[start of Supplied data]

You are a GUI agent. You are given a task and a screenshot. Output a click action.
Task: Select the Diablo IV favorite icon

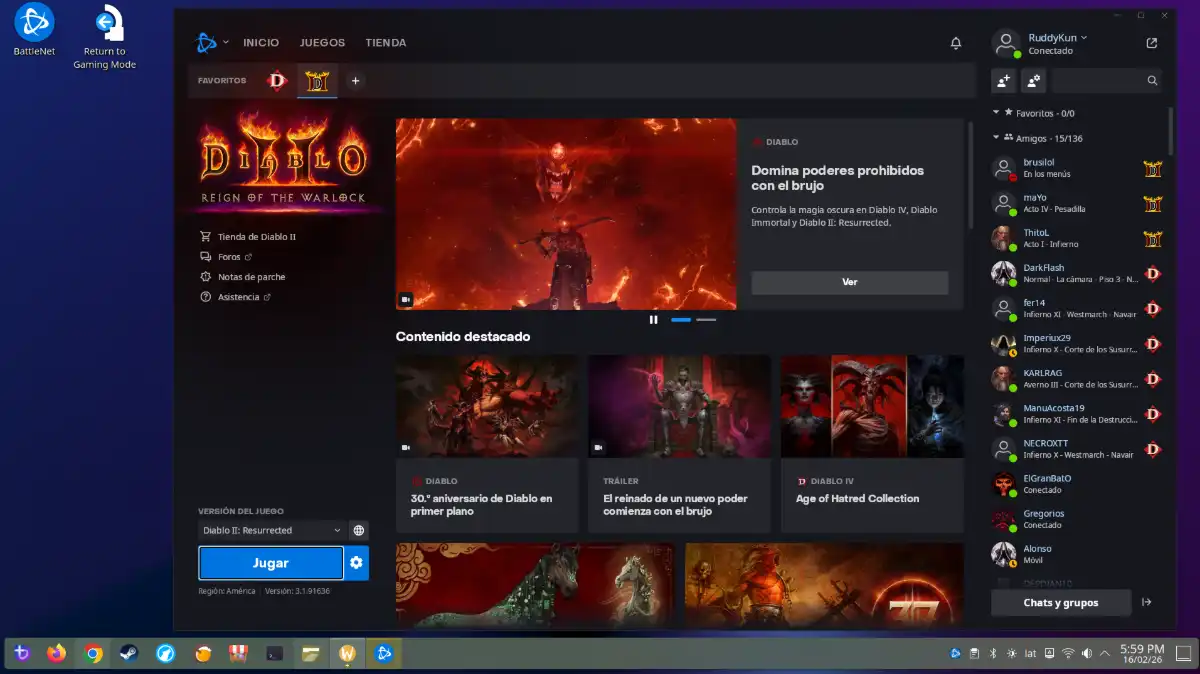tap(277, 81)
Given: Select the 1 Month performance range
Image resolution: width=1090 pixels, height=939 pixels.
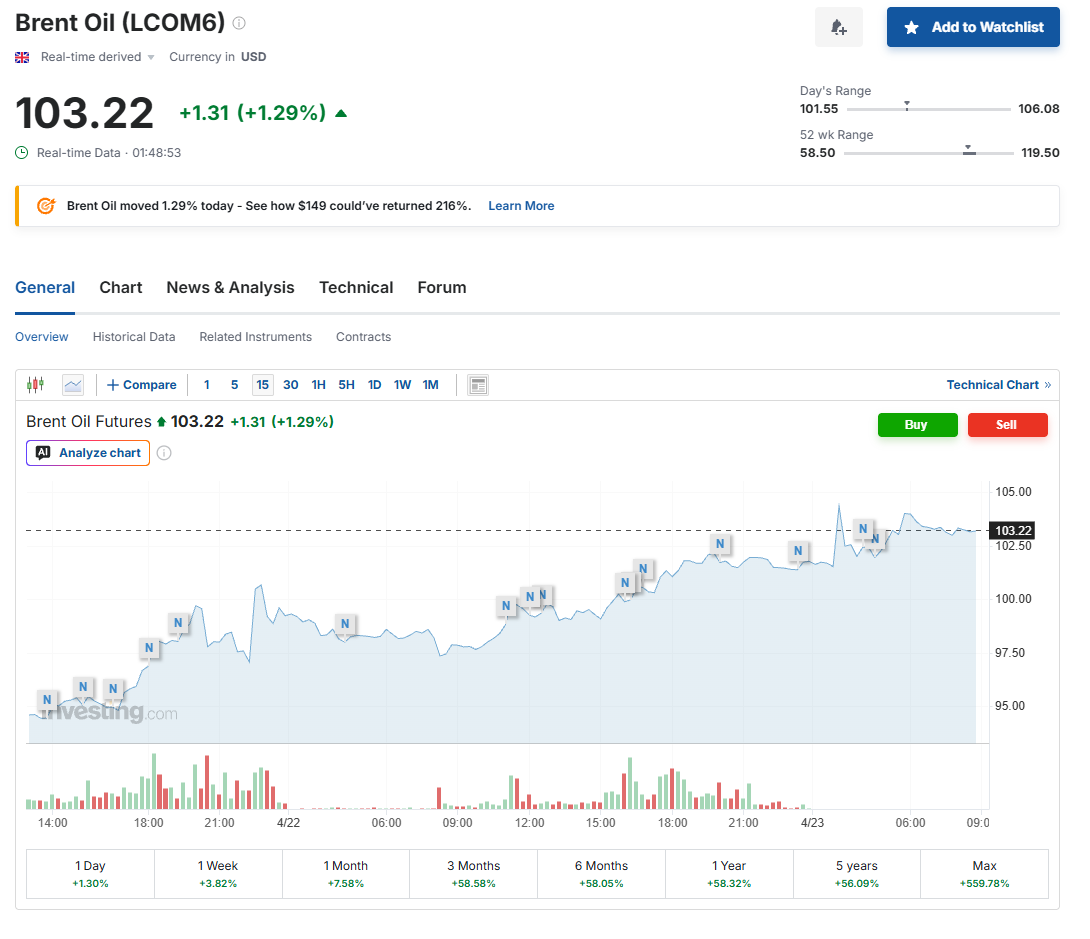Looking at the screenshot, I should (x=347, y=874).
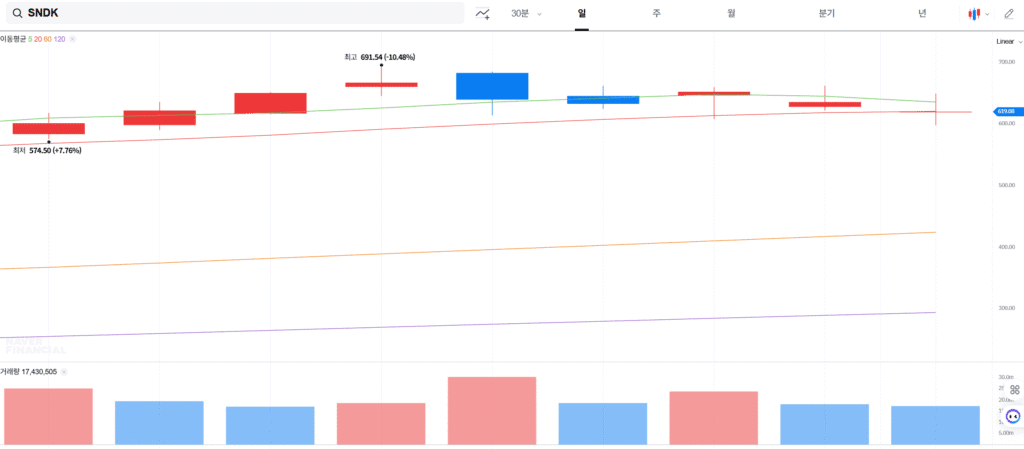Viewport: 1024px width, 449px height.
Task: Click the current price tag 619.08
Action: click(1005, 112)
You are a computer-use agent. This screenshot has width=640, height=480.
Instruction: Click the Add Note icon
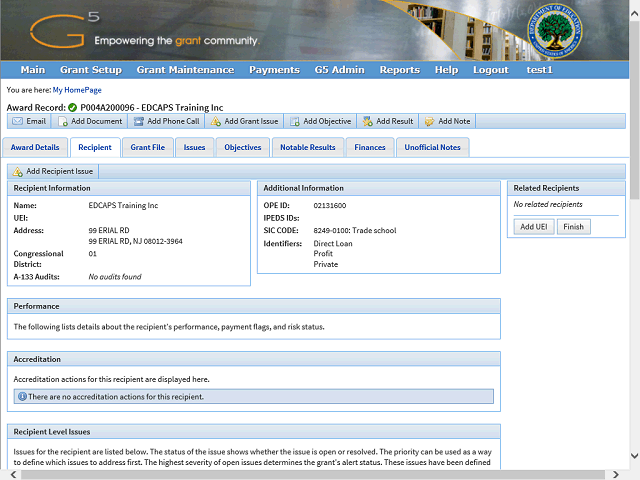(x=429, y=121)
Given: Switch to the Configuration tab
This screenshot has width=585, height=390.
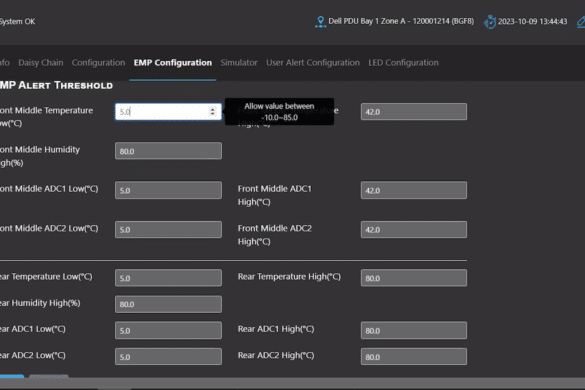Looking at the screenshot, I should tap(98, 63).
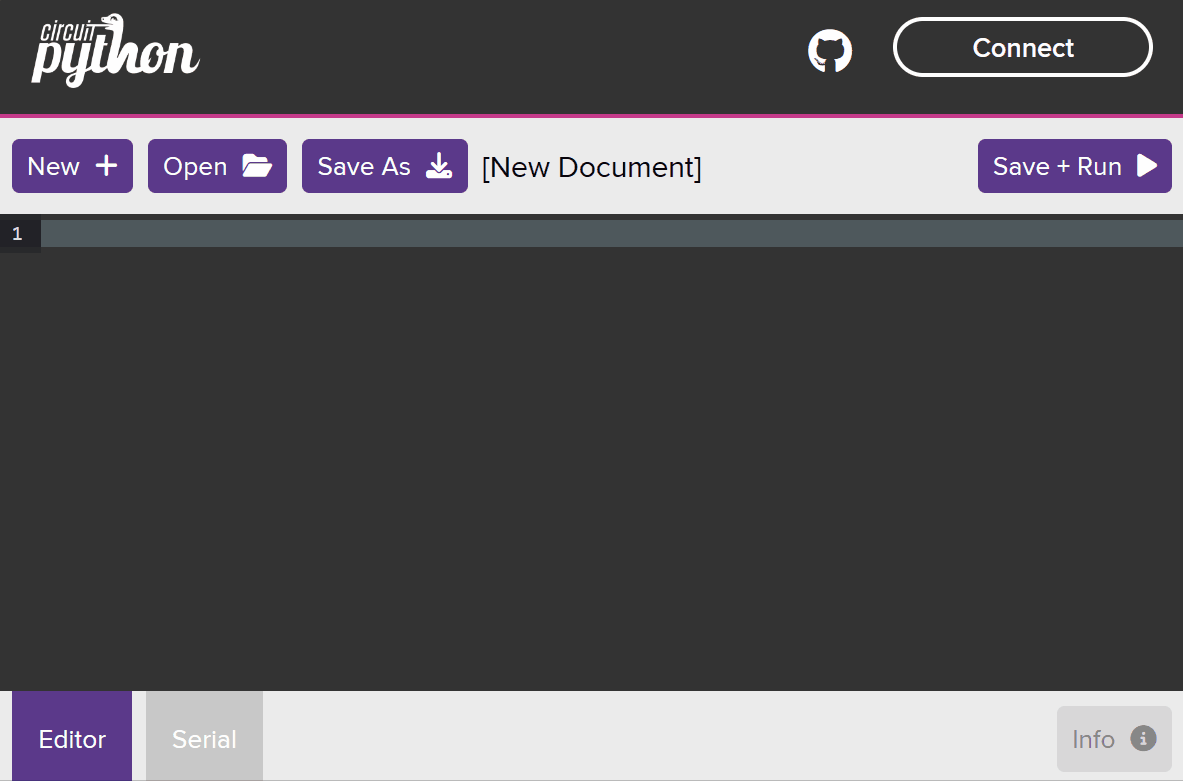Viewport: 1183px width, 781px height.
Task: Click the Save As download icon
Action: coord(439,166)
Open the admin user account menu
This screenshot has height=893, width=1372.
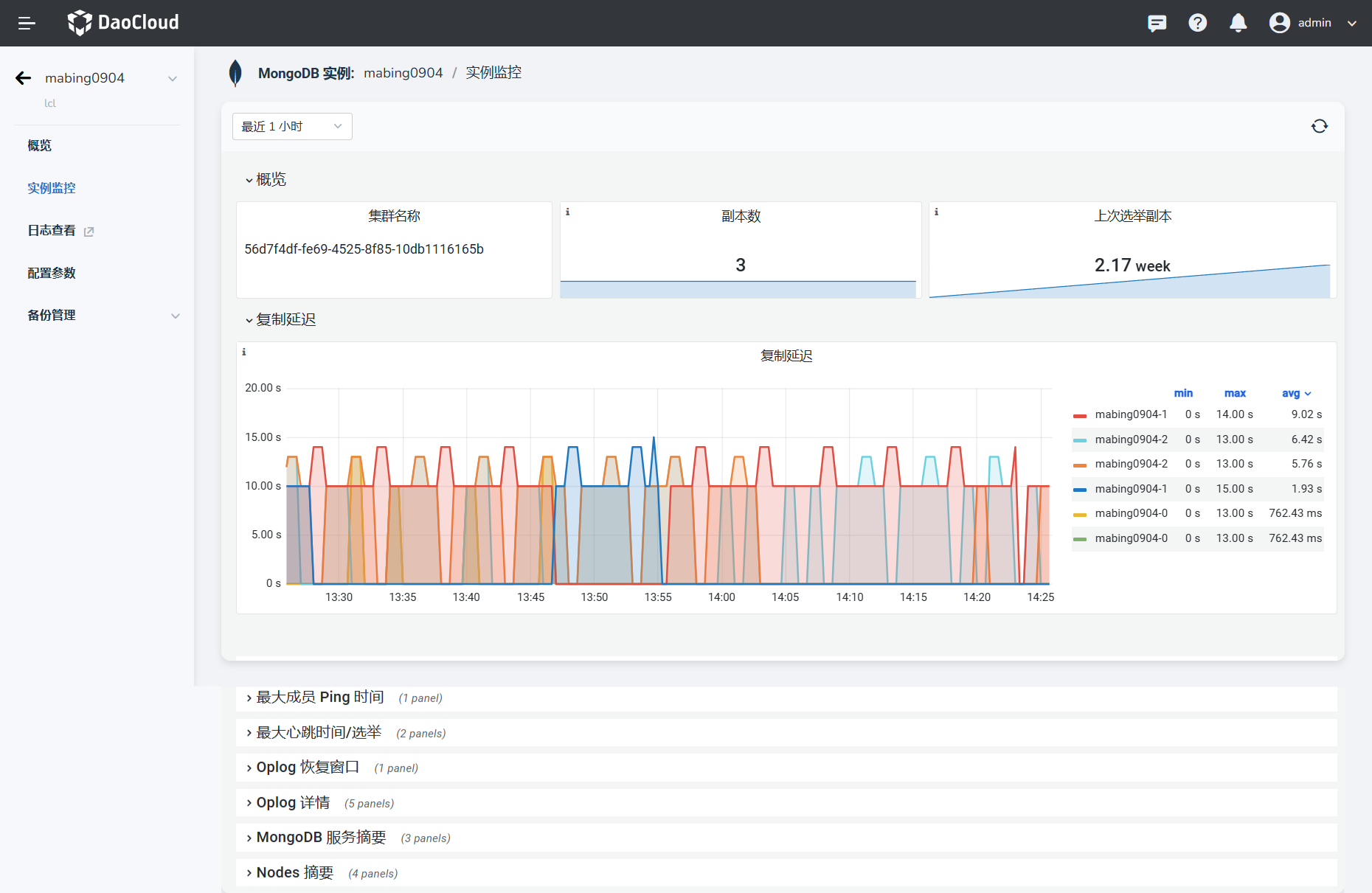click(1313, 23)
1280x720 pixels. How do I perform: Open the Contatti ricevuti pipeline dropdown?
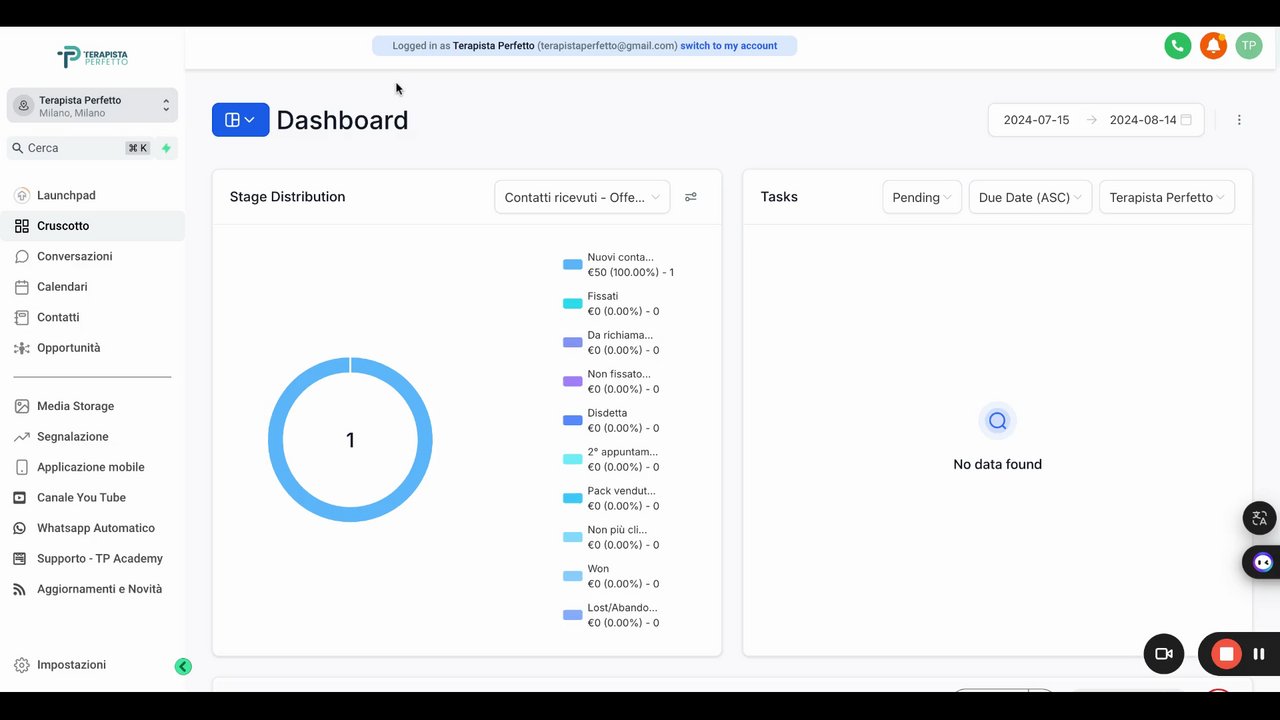point(582,197)
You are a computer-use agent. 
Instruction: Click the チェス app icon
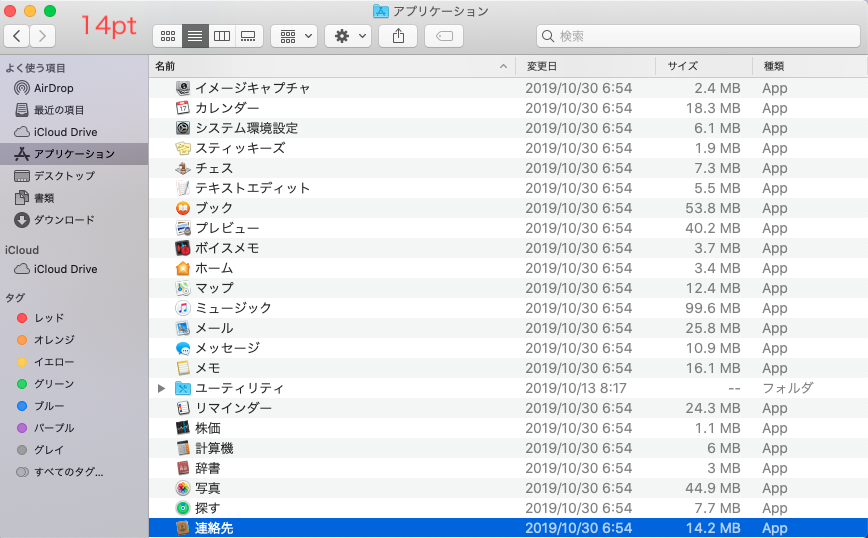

[end of Supplied data]

**Short problem:**
Could you print every line of the saved entries above verbatim, leaving out the pictures?

**Response to this task:**
You are a GUI agent. You are given a task and a screenshot. Output a click action.
Task: Select the Diablo IV favorite icon

tap(277, 81)
Given: Select the 1 Month performance range
Image resolution: width=1090 pixels, height=939 pixels.
Looking at the screenshot, I should (x=347, y=874).
Viewport: 1024px width, 449px height.
Task: Click the current price tag 619.08
Action: click(1005, 112)
You are a computer-use agent. This screenshot has width=640, height=480.
Instruction: Click the Add Note icon
(x=429, y=121)
Given: Switch to the Configuration tab
This screenshot has width=585, height=390.
Looking at the screenshot, I should tap(98, 63).
Viewport: 1183px width, 781px height.
Task: Click the Save As download icon
Action: coord(439,166)
Open the admin user account menu
This screenshot has height=893, width=1372.
click(1313, 23)
1280x720 pixels. How do I perform: Open the Contatti ricevuti pipeline dropdown?
point(582,197)
You are a computer-use agent. 
Instruction: Click the チェス app icon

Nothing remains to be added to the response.